Anytime Republicans are in a bind, libertarians rush to tell us that we should stop catering to the religious right; we should quit prattling about abortion like misogynistic theocrats.  When one points out the libertarians’ manifest ecclesiophobia, they claim they don’t hate religion, just “organized religion.”  Bullcrap.  Religious people are a convenient target.  The easiest way to get cheap accolades from intellectuals is to argue that seriously religious people are hypocrites/authoritarians/science-hating luddites; even high schoolers know this.  What?  You think Marilyn Manson was popular for his looks? 

Don’t even get me started on their conspiracy theories.  Or the fact seemingly every road sign in San Diego was slapped with a “Ron Paul 2008” sticker during the last election cycle. 

Telling phrase:  “What you really need to do is throw out the fundamentalists.”

How to deal with libertarians:  Pick their brains; they’re generally smart, observant people.  Just be ready to cut your losses the moment you brush across the slightest reference to abortion or stem-cell research. 

#5 Intellectual elitists

By this, I don’t necessarily mean educated rightists, but arrogant ones.  The all too common type of guy who minored in political science ten years ago and still acts as if his knowledge is exponentially larger than yours is an intellectual elitist.  His mastery of presidential anecdotes and useless trivia such as the origin of the Republican Party’s elephant mascot overinflates his ego.  But his preening isn’t nearly as annoying as his willingness to exploit controversial conservatives like a vulture.  A conservative elitist will throw Ann Coulter, Dick Cheney, and even you under the bus to make his self look wise in comparison. 

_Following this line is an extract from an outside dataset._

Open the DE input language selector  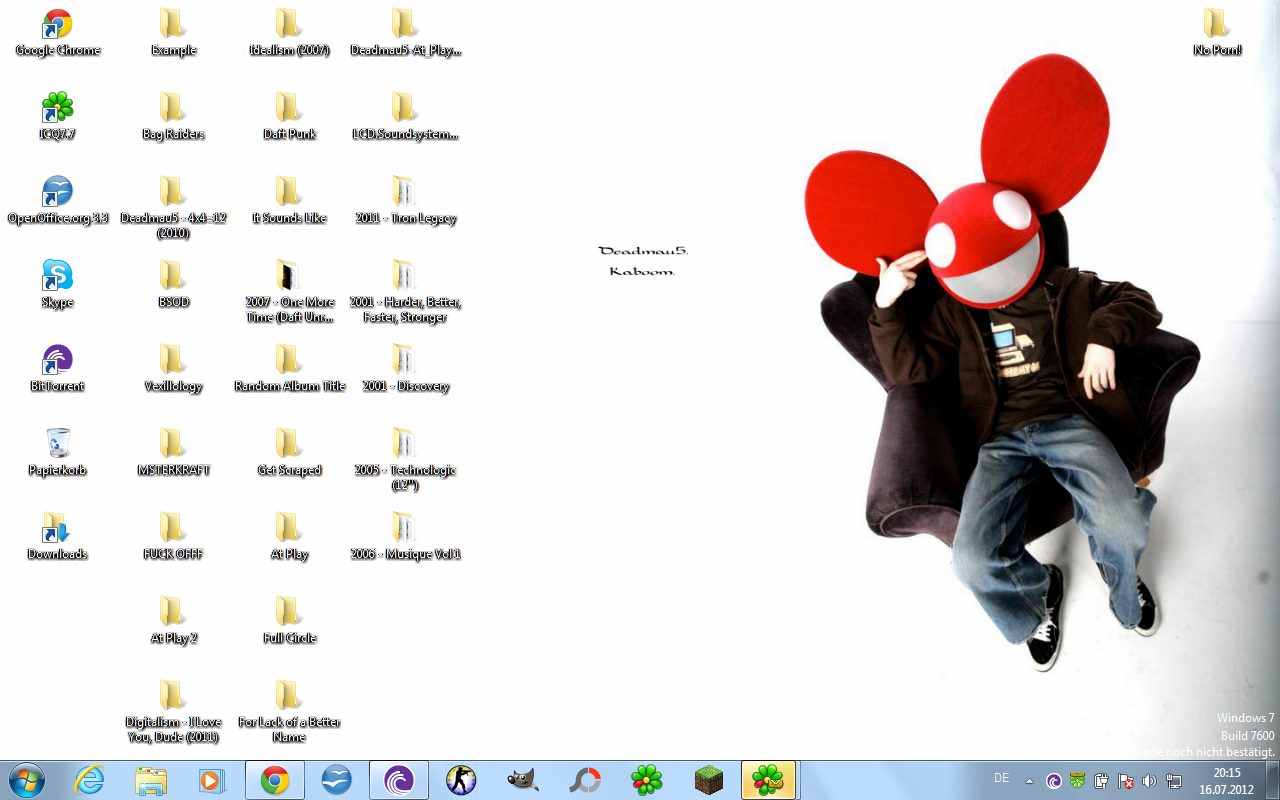coord(1001,778)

The difference between an elitist and a RINO is that elitists are genuinely conservative, but nevertheless disloyal.  By all accounts, William Kristol is a steadily conservative man, but his willingness to accuse John McCain’s conservative opponents of throwing “temper tantrums” betrays how he sees himself in relation to common republicans.  One conservative no one has heard of has attempted to ride Ann Coulter’s coat-tails by accusing her of hate speech while passing out pamphlets calling her an “acid-tongued blond” one year at the Conservative Political Action Conference.  I would like to point out that it’s possible to criticize loyal conservatives without snarky self-promotion, but elitists are smart enough to know that; they just don’t care.  This ultimately makes their behavior that much more annoying. 

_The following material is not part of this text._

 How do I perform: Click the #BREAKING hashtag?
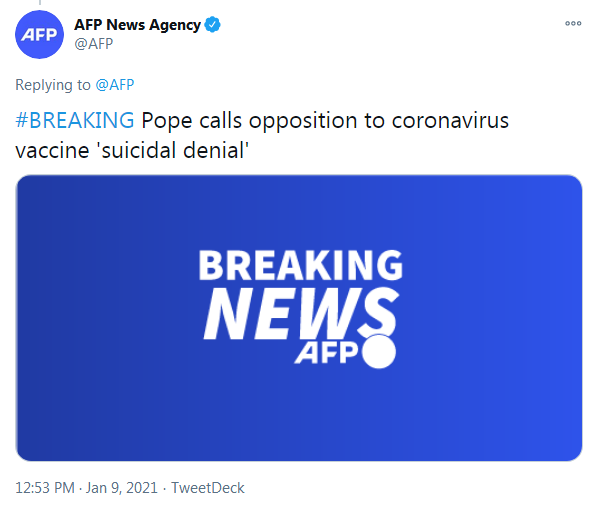pyautogui.click(x=75, y=120)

Telling phrase:  “It’s nice to see that Ann Coulter is getting airtime LISP! but better specimens SLURP! of conservative thought LISP! could be chosen.”

How to deal with intellectual elitists:  Insist that you’re just as smart and thoughtful as they are.  Then demonstrate it.  They’ll either begrudgingly tolerate your opinion or go away. 

#4 Racists who think their bigotry makes them conservative

Many racists think they have a friend in the conservative movement.  If one were to ask these bigots who they’re voting for, they would likely state the republican candidate if only because they’re presumably against affirmative action, too.  The fact that Lincoln’s party freed the slaves, pissing off the south for generations, seems to be lost on them.  Yet even though the Republican Party is not courting the racist vote, racists imagine they relate to us.  I can proudly say they have no grounds to. 

Racism isn’t conservative on any level.  It isn’t libertarian.  It isn’t consistent with an enduring moral order, because the ideal of universal morality depends on judging others by their behavior, not their ancestry.  At least in modern America, it’s not rooted in tradition; Racism as a custom was rejected in the states a long time ago; if that wasn’t the case, Don Imus wouldn’t have been fired for saying something that sounded racist.  It isn’t based on the wisdom of generations past, which have learned the lessons of racial favoritism.  It’s not prudent, nor is it marked by affection for variety, both of which are timeless themes in conservative thought.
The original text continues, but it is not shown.